Is It Something in the Water at The New York Times? It Makes Economic Sense … Again

Published August 3, 2015

Quite remarkably, for the second time in a weekThe New York Times has shown some economic sense.

Let me repeat that, with some emphasis added: For the second time in a weekThe New York Times has shown some economic sense. That it comes in a column by Paul Krugman, quite possibly the silliest person ever to win a Nobel Prize in economics [1], makes it all the more notable.

In a column explaining why Puerto Rico’s dire financial position is distinguishable from that of Greece, Krugman on Monday, commented that a recent report commissioned by Puerto Rico’s government “could be right” about two basic things that should be known to anyone with even the most basic understanding of economics:

One, that Puerto Rico’s economy is hurt by sharing the same minimum wage with the United States, of which Puerto Rico is merely a territory and a commonwealth, not a state.

Second, that the Puerto Rican economy is hurt by “federal benefits that encourage adults to drop out of the workforce.”

To emphasize both the importance of, and the limits on, this admission, the Sveriges Riksbank Prize-winning economist Mr. Krugman observed only that “[i]n principle these complaints could be right.”

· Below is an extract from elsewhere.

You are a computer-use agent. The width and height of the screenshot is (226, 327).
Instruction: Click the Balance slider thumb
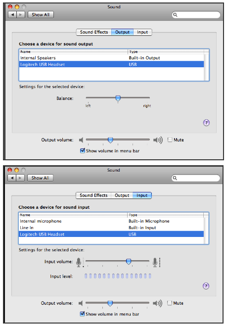pyautogui.click(x=118, y=98)

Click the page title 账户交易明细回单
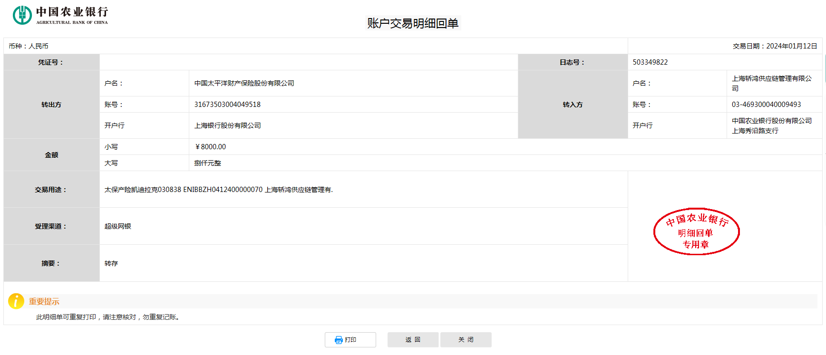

“In particular,” he continued, “even economists who support a higher U.S. minimum wage, myself included, generally agree that it could be a problem if set too high relative to productivity – and Puerto Rican productivity is far below mainland levels.”

Not having won the Sveriges Riksbank Prize myself, I shan’t wander into the thickets of whether, how, or why Puerto Rican productivity may be below mainland levels, but I’m pretty sure Mr. Krugman is on to something when he recognizes the fact that “federal benefits that encourage adults to drop out of the workforce” might have something to do with it.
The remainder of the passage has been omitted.